CRR Pause and Resume

CRR Pause and Resume offers a way for users to manually pause and resume cross-region replication (CRR) operations by storage locations.

Users may also choose to resume CRR operations for a given storage location by a specified number of hours from the current time. This is particularly useful when the user knows a destination location will be down for a certain time and wants to schedule a time to resume CRR.

Design

The RESTful API exposes methods for users to pause and resume cross-region replication operations.

Redis’s pub/sub function propagates requests to all active CRR Kafka Consumers on all nodes that have Backbeat containers set up for replication.

Backbeat’s design allows pausing and resuming the CRR service at the lowest level (pause and resume all Kafka consumers subscribed to the CRR topic) to stop processing any replication entries that might have already been populated by Kafka but have yet to be consumed and queued for replication. Any entries already consumed by the Kafka consumer and being processed for replication finish replication and are not paused.

The API has a Redis instance publishing messages to a specific channel. Queue processors subscribe to this channel, and on receiving a request to pause or resume CRR, notify all their Backbeat consumers to perform the action, if applicable. If an action occurs, the queue processor receives an update on the current status of each consumer. Based on the global status of a location, the status is updated in ZooKeeper if a change has occurred.

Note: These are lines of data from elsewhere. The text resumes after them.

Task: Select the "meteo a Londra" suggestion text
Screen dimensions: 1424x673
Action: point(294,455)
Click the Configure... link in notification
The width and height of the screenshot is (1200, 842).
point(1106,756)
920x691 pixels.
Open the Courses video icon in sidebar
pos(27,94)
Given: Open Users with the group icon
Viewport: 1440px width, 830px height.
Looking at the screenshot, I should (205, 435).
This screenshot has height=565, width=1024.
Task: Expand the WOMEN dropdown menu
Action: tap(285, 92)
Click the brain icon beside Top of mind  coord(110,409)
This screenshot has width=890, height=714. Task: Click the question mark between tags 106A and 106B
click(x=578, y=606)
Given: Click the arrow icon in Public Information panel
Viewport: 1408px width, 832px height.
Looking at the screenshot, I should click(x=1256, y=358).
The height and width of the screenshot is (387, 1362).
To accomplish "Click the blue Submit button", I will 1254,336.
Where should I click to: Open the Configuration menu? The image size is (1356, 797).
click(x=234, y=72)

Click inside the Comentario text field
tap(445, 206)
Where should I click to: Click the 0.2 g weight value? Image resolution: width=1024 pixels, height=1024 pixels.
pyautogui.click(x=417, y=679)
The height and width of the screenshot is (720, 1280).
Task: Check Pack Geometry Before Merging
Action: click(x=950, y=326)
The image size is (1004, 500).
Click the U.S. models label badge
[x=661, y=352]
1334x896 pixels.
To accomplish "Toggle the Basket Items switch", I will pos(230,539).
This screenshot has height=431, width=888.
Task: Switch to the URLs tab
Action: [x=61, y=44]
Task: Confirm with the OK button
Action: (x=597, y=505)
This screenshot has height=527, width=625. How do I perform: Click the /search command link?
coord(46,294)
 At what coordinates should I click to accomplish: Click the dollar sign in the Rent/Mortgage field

When a consumer pauses, the consumer process is kept alive and maintains any internal state, including offset. The consumer is no longer subscribed to the CRR topic, so it no longer tries to consume any entries. When the paused consumer is resumed, it again resumes consuming entries from its last offset.

CRR Pause and Resume API

Get CRR Status

Request: GET /_/backbeat/api/crr/status

This GET request checks if cross-region replication is enabled or not for all locations configured as destination replication endpoints.

Response:

{
  "location1": "disabled",
  "location2": "enabled"
}

Get CRR Status for a Location

Request: GET /_/backbeat/api/crr/status/<location-name>

This GET request checks if cross-region replication is enabled or not for a specified location configured as a destination replication endpoint.

Response:

{
  "<location-name>": "enabled"
}

GET Resume CRR for a Location

Request: GET /_/backbeat/api/crr/resume/<location-name>

This GET request checks if the given location has a scheduled cross-region replication resume job. If a resume job is scheduled, you will see the expected date when the resume occurs.

You may specify “all” as the <location-name> to get all scheduled resume jobs, if any.

Response:

{
  "location1": "2018-06-28T05:40:20.600Z",
  "location2": "none"
}

Pause All CRR

Request: POST /_/backbeat/api/crr/pause

This POST request is to manually pause the cross-region replication service for all locations configured as destination replication endpoints.

Response:

{}

Pause CRR for a Location

Request: POST /_/backbeat/api/crr/pause/<location-name>

This POST request is to manually pause the cross-region replication service for a specified location configured as a destination replication endpoint.

Response:

{}

Resume All CRR

Request: POST /_/backbeat/api/crr/resume

This is a POST request to resume the cross-region replication service for all locations configured as destination replication endpoints.

Response:

{}

POST Resume CRR for a Location

Request: POST /_/backbeat/api/crr/resume/<location-name>

This is a POST request to resume cross-region replication to a specified location configured as a destination replication endpoint.

Response:

{}

Schedule Resume CRR for a Location

Request: POST /_/backbeat/api/crr/resume/<location-name>/schedule

This is a POST request to schedule resuming cross-region replication to a specified location configured as a destination replication endpoint. Specify “all” as a location name to schedule a resume for all available destinations.

Providing a POST request body object with an hours key and a valid integer value schedules a resume to occur in the given number of hours.

If no request body is provided for this route, a default of 6 hours is applied.

Request Body Example:

{
  "hours": 6
}

Response:

{}